So I’m looking through Amazon’s Kindle Christian fiction today, to try and check out upcoming novels for my review site Sword Cross Rocket. I have everything arranged by publication date, in order to catch new books on pre-order. Usually I sort further, going into the fantasy and futuristic categories, but today I didn’t and stayed within the Christian fiction category.

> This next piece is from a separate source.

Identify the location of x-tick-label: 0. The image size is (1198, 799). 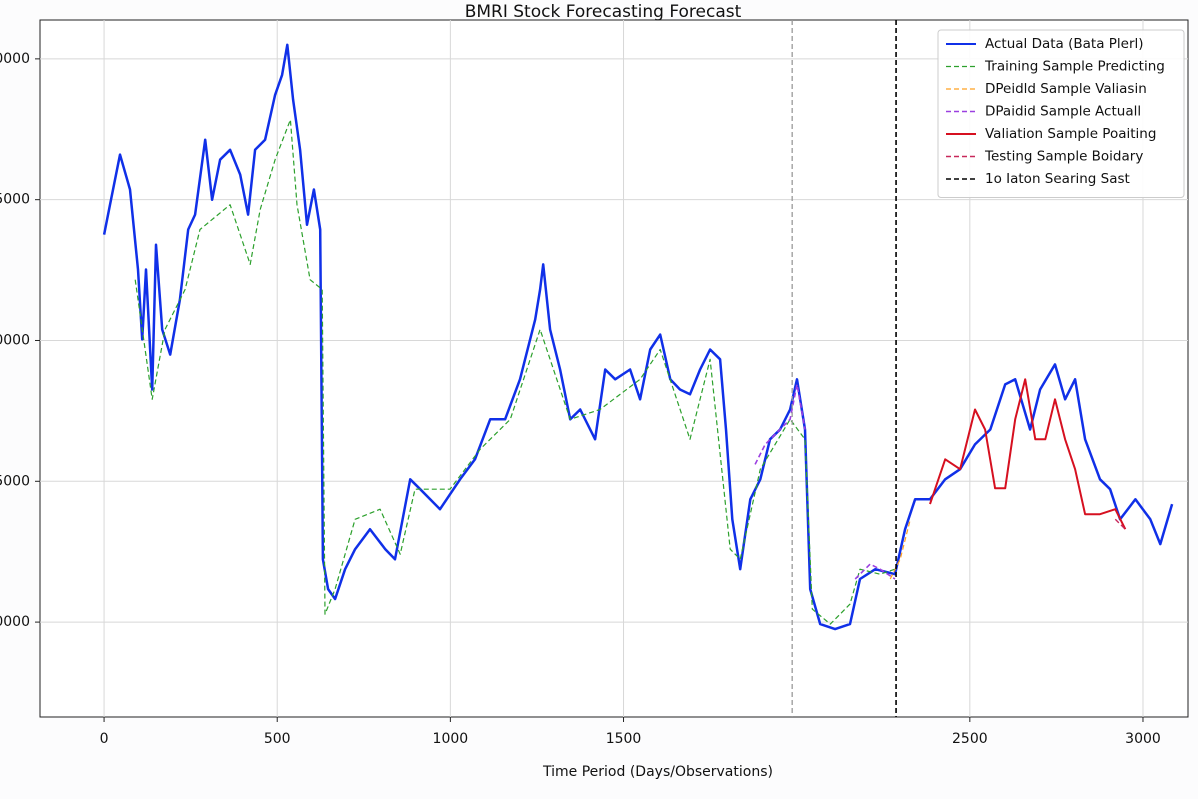
(104, 739).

I probably should have sorted further.
In Twenty Pages of books I counted maybe three spec books. Three! One was a pre-order for Patrick Carr’s third book, one was a pre-order for Ann Elizabeth Stengl’s new book, and one was a spiritual warfare book with a cover that had a shirtless guy on it. Three books. Let me tell you what I did find:
- Biblical fiction
- Amish fiction
- Romance, and tons of it
- Mystery and suspense
- some historical
…all obviously targeted to women.
I don’t mean targeted to women in a general sense, where I’d still pick it up. I mean full-on, “we don’t expect men to read it” targeted. Pastel covers, chick-flick portraits, shirtless guys, Love Inspired, and what have you.

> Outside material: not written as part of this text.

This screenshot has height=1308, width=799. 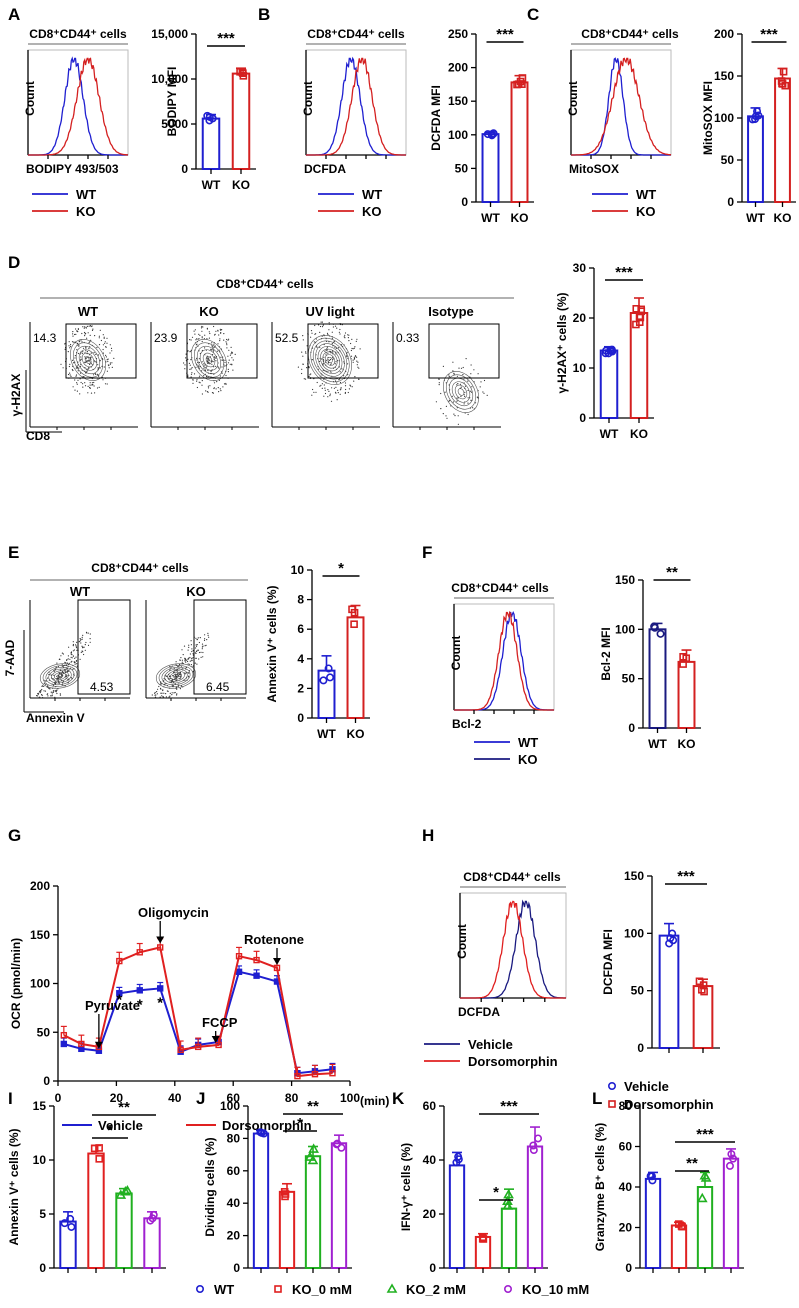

These twenty pages covered pre-orders till late 2014 down until the present day. If I go to the equivalent time-frame for Christian fantasy (futuristic is useless as a category because you find the same results in both) I still get those three books. In fact, if it weren’t for pure self-published books (not always net small presses) we’d see little to nothing at all.
This sucks, to put it mildly.
Oh, I can find people telling me how “christian” Doctor Who is, despite it not being anything of the sort. And I can find meaning in secular works if I look, which is what I do on this site with anime.
But it’s not enough.
You need an organic, open Christian culture. You have three choices right now if you are a geeky Christian guy;
- Let the world be your babysitter, and try and sift nuggets of meaning out of mud.

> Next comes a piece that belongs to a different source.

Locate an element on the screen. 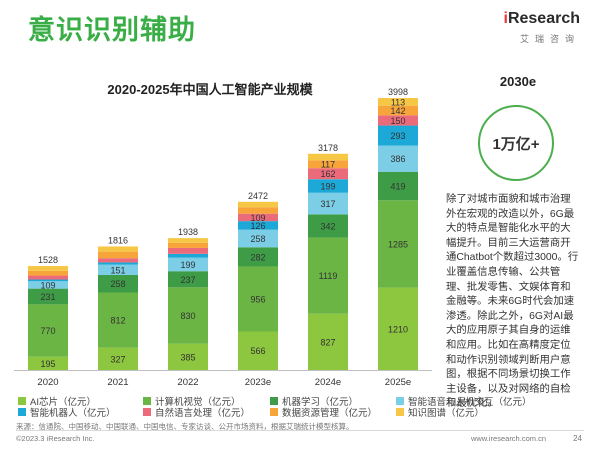 The image size is (600, 450). data-label: 195 is located at coordinates (48, 364).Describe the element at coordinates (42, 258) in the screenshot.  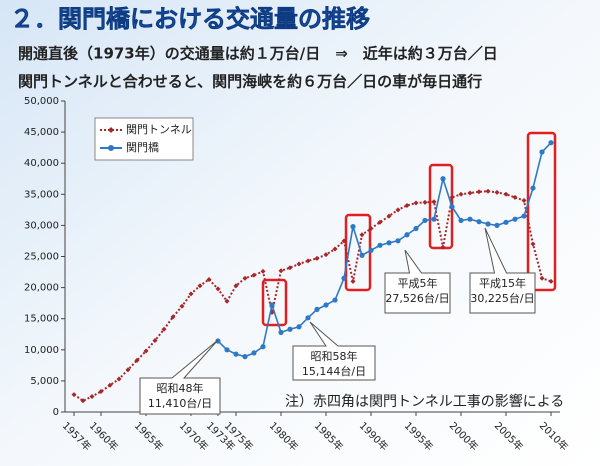
I see `y-tick-label: 25,000` at that location.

- Sort through what essentially is a talented amateur culture, hoping that some day you can go into a Christian bookstore and actually buy something.
- Become…well, a woman. Develop feminine tastes in reading.
This isn’t just specfic. Movies? Good luck there, cowboy. Music? You have to dig deep to find bands that go beyond the worship-indie CCM sound. Comics? Very few that aren’t retelling Bible stories. If you’re artistic or cultural and have a Y chromosome, the CBA would kindly ask you to read these books on theology and being a better dad please. They might as well hit you with a stick and yell “We don’t need you! Go play video games or something!”
That’s what guys are doing. It’s sad. For the longest time, Christians used to argue that it was unhealthy to consume too much of the world’s culture. Books pointing out the various satanic or New Age references in secular things made money hand over foot. That they were hamhanded and wrong no one seemed to care. But even if that’s faded some, it’s odd that we’re even more likely to leave people to the world unless they fit a very narrow profile. You can’t simply complain about the world all the time and yet offer little to no alternative.
The sad thing is that normal people can only change this so much. To a point, the people in positions of money and power need to do so. Artists can’t always drive this revolution; publishers and backers are the ones creating the policies by controlling the capital, and you can only work outside the system so much.
One day though, one day. I keep hoping. But little observations like this aren’t all that cheering.